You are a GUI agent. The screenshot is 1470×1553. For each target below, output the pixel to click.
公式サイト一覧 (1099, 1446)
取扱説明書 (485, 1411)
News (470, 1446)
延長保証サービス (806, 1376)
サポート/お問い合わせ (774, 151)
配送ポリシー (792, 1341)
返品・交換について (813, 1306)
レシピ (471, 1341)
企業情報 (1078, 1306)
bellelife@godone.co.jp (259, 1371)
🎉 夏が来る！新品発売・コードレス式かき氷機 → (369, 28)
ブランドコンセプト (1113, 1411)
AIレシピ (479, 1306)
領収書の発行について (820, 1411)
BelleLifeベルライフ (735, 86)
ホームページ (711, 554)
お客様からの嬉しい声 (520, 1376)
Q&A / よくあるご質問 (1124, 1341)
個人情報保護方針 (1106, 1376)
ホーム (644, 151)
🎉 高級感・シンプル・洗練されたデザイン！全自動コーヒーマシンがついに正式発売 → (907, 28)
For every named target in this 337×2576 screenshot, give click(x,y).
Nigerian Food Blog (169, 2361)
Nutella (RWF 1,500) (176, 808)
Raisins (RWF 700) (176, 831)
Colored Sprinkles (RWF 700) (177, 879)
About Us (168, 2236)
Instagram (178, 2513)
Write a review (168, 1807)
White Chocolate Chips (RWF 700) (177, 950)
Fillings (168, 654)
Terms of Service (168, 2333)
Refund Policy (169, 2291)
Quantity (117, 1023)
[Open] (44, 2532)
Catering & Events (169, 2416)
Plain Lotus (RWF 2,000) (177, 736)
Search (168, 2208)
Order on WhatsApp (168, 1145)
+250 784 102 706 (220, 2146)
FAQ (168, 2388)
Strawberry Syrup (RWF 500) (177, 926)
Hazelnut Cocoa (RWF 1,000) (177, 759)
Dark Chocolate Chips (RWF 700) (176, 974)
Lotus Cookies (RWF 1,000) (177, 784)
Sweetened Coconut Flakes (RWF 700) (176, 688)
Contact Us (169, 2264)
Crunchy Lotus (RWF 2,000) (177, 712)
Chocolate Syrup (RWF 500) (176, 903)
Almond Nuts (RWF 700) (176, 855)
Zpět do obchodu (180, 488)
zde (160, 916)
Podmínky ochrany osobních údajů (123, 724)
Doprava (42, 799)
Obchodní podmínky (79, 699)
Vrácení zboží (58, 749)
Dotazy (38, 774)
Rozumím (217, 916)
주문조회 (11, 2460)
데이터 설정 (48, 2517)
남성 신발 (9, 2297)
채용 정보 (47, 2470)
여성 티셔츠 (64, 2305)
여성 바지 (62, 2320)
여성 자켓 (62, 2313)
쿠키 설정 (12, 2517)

> **ACTIVITY**
No line before the one containing "Sweetened Coconut Flakes (RWF 700) (176, 688)" should be copied; restate that line and all the rest through the end of the data above word for word.

> **RESPONSE TO THIS TASK**
Sweetened Coconut Flakes (RWF 700) (176, 688)
Contact Us (169, 2264)
Crunchy Lotus (RWF 2,000) (177, 712)
Chocolate Syrup (RWF 500) (176, 903)
Almond Nuts (RWF 700) (176, 855)
Zpět do obchodu (180, 488)
zde (160, 916)
Podmínky ochrany osobních údajů (123, 724)
Doprava (42, 799)
Obchodní podmínky (79, 699)
Vrácení zboží (58, 749)
Dotazy (38, 774)
Rozumím (217, 916)
주문조회 (11, 2460)
데이터 설정 (48, 2517)
남성 신발 (9, 2297)
채용 정보 (47, 2470)
여성 티셔츠 (64, 2305)
여성 바지 (62, 2320)
여성 자켓 (62, 2313)
쿠키 설정 (12, 2517)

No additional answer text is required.